### What needs to be done
Note how many lines in the entries below contain the string "input", and answer with that number and no other text.

### Data extracts
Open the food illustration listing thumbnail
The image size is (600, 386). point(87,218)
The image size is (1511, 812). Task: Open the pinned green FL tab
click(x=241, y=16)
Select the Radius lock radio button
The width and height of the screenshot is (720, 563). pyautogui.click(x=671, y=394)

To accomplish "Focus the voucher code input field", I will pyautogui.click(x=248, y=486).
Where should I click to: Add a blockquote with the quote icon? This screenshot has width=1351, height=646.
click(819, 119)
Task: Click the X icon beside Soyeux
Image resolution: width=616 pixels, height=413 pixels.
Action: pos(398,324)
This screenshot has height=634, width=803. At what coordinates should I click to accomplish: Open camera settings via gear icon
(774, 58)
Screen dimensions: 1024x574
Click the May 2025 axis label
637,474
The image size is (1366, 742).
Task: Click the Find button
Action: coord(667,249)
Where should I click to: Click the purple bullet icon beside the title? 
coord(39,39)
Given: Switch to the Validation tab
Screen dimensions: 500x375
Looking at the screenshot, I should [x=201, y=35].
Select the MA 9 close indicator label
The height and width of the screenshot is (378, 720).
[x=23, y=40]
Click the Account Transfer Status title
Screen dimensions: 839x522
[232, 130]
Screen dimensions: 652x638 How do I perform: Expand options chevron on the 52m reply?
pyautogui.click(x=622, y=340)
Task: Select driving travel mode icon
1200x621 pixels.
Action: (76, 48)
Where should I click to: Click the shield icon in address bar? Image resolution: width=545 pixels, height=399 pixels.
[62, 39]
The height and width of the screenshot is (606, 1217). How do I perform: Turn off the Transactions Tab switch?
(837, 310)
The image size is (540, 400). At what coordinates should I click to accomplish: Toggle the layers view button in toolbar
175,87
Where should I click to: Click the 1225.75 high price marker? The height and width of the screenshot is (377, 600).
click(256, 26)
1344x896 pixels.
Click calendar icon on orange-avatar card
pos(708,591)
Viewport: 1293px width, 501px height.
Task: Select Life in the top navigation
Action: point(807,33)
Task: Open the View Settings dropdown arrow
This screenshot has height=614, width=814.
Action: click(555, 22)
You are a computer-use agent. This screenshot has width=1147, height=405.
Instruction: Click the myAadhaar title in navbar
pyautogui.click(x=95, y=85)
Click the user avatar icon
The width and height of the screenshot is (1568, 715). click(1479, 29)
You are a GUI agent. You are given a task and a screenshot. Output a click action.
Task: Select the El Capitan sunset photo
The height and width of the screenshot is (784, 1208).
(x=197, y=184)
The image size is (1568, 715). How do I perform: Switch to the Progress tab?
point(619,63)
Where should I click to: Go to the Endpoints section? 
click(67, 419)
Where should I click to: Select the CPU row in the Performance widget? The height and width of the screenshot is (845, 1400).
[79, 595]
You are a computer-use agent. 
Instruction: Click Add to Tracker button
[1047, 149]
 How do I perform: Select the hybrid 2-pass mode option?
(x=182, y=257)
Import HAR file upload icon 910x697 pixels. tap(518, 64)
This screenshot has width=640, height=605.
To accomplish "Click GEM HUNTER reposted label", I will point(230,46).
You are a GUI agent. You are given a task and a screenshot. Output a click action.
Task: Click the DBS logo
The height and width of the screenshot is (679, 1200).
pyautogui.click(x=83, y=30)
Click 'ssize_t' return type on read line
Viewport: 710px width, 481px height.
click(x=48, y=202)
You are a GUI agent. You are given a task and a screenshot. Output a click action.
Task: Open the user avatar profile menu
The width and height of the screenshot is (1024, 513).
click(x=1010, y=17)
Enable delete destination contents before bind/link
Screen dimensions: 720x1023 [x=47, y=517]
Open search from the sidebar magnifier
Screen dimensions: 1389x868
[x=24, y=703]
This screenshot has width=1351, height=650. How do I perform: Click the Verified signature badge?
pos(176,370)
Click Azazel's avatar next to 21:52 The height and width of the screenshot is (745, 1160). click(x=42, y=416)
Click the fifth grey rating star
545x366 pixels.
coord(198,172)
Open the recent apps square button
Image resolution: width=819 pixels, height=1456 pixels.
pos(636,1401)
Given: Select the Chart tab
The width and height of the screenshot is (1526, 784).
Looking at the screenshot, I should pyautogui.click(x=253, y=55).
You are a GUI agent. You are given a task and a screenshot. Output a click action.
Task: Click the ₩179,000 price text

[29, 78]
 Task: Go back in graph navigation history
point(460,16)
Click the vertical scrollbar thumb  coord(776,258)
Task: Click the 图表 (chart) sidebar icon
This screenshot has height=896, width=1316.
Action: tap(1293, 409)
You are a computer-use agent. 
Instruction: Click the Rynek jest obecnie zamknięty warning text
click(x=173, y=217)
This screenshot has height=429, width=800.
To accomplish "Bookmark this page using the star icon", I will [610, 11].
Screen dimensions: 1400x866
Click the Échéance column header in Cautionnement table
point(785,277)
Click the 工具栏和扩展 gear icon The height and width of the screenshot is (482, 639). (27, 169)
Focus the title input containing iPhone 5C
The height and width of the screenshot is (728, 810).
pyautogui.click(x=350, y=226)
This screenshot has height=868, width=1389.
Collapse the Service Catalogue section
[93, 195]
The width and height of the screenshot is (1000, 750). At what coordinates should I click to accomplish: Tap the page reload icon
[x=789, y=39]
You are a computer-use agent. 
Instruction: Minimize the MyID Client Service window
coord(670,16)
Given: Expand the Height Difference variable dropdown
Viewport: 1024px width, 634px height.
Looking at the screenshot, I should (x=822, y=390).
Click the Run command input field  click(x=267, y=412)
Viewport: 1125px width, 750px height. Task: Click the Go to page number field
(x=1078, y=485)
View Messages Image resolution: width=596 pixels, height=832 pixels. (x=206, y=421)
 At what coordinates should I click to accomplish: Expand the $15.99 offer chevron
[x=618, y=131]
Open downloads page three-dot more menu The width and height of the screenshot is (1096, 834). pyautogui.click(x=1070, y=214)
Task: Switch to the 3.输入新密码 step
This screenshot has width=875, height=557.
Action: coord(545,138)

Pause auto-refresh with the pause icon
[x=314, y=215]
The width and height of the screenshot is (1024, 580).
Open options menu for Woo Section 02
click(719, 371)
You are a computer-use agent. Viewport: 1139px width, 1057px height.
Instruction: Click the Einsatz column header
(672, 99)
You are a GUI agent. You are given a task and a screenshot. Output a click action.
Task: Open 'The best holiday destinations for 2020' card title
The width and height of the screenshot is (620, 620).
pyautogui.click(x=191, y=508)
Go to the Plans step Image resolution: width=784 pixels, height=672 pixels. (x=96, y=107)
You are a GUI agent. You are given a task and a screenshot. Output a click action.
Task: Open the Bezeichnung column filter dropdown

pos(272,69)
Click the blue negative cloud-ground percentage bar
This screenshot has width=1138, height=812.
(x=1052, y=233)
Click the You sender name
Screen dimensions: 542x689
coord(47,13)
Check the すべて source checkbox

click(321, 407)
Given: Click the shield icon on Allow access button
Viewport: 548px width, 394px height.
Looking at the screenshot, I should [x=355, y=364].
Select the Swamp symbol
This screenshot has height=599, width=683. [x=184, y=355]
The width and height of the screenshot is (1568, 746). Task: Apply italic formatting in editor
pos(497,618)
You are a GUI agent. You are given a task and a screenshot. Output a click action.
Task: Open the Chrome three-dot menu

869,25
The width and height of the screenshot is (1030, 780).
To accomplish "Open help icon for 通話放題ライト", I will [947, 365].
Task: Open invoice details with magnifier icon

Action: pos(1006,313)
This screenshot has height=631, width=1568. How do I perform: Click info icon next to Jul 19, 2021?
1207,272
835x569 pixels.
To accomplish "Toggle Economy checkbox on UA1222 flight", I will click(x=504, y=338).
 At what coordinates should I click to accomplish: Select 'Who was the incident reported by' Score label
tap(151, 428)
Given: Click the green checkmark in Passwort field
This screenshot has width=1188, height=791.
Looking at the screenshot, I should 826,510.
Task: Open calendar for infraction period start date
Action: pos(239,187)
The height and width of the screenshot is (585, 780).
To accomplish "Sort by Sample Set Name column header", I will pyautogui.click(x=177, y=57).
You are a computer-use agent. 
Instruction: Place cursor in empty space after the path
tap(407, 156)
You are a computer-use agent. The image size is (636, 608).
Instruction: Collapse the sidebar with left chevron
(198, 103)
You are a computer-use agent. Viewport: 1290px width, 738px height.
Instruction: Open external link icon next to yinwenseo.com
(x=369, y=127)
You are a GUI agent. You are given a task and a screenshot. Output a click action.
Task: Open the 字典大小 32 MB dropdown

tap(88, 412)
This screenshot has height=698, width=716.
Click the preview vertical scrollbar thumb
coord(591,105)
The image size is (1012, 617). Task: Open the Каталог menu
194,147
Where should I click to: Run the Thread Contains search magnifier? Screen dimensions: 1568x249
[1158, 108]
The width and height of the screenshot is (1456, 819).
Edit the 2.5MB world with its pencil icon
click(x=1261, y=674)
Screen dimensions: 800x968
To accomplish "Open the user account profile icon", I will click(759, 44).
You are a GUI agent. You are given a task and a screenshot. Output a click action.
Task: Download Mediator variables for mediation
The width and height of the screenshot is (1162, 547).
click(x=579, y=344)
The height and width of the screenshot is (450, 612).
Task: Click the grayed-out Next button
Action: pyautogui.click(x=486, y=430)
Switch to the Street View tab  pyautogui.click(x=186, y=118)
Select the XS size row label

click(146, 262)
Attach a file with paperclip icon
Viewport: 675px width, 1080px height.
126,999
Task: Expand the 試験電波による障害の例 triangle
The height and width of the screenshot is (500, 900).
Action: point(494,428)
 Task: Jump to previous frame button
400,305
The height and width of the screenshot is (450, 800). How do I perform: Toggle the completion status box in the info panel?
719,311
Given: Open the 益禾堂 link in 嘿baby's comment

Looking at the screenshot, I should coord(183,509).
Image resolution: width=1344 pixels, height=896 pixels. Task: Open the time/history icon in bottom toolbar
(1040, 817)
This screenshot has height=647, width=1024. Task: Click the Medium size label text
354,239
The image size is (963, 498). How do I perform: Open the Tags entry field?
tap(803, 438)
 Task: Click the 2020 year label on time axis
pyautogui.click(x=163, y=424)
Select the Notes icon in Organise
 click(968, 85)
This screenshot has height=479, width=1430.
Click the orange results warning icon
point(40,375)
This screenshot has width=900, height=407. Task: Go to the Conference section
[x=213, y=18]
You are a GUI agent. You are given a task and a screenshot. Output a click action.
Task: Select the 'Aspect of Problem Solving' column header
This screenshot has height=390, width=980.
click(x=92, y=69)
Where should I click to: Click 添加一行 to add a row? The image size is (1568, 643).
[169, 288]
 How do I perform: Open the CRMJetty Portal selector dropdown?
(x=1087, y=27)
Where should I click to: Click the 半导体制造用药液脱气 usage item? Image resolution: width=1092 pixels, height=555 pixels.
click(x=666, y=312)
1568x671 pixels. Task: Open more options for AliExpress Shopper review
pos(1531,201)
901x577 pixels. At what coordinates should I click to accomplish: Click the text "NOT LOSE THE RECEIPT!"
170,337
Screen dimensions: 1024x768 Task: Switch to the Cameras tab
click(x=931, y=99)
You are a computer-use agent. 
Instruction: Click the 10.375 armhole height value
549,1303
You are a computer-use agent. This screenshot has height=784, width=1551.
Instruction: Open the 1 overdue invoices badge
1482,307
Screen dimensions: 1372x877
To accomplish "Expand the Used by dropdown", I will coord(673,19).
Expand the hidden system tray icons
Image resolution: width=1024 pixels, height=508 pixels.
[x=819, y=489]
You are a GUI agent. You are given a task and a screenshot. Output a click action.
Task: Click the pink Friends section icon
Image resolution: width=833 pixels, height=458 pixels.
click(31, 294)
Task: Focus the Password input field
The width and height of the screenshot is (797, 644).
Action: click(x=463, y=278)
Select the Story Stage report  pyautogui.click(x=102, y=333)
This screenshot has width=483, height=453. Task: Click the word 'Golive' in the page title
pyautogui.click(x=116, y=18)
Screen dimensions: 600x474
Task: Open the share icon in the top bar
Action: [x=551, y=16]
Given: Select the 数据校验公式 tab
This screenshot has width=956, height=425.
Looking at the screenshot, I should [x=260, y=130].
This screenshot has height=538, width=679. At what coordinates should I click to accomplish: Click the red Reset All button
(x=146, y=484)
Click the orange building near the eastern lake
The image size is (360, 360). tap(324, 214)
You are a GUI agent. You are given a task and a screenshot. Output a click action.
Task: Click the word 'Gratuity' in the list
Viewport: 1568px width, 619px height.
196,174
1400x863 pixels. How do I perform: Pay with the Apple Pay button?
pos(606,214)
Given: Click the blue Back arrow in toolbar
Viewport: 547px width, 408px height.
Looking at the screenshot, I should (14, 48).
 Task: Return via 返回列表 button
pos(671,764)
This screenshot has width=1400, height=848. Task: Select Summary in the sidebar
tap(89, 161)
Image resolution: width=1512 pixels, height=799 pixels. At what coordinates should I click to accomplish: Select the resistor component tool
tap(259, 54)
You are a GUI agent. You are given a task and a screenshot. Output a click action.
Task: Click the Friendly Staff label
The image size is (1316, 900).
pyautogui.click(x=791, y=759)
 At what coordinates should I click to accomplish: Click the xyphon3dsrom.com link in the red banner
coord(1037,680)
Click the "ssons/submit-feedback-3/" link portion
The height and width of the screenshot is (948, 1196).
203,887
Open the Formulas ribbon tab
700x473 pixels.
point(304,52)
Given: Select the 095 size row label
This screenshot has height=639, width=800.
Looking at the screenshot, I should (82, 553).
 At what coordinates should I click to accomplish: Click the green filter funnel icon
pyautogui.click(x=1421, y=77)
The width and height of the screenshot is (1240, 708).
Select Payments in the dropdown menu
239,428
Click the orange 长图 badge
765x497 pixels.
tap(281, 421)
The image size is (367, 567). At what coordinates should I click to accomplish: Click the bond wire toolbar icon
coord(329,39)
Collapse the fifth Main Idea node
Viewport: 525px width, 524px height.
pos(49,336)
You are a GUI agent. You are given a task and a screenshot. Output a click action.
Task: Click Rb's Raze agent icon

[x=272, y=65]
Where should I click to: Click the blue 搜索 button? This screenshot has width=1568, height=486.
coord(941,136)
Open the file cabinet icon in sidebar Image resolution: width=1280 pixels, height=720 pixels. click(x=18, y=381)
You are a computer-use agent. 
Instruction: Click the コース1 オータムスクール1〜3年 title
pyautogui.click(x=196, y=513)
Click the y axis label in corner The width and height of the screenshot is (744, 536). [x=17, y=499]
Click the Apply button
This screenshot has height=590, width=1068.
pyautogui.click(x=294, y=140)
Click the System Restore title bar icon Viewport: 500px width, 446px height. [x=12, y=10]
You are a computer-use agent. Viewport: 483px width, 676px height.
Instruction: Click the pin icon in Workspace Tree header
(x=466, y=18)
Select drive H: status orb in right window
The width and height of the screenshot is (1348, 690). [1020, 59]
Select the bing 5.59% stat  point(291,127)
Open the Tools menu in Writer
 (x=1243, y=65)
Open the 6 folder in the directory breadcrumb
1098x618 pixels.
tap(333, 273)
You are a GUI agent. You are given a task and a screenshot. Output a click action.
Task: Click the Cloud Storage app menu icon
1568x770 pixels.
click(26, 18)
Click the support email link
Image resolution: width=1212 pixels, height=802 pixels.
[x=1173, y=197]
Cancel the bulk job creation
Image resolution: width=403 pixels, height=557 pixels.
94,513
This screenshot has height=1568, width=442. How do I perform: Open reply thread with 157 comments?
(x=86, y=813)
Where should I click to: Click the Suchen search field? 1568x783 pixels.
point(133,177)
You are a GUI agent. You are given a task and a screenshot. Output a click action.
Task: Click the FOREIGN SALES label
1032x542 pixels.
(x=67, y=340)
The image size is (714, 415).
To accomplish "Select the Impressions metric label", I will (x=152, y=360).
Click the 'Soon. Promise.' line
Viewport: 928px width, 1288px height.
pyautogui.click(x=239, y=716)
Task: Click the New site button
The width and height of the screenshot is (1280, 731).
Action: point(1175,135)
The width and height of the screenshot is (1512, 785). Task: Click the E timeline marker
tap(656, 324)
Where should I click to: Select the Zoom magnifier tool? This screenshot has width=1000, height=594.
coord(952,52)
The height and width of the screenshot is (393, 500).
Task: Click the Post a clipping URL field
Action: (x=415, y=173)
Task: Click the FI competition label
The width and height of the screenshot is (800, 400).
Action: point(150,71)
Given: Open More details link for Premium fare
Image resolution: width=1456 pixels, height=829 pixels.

### Task answer
4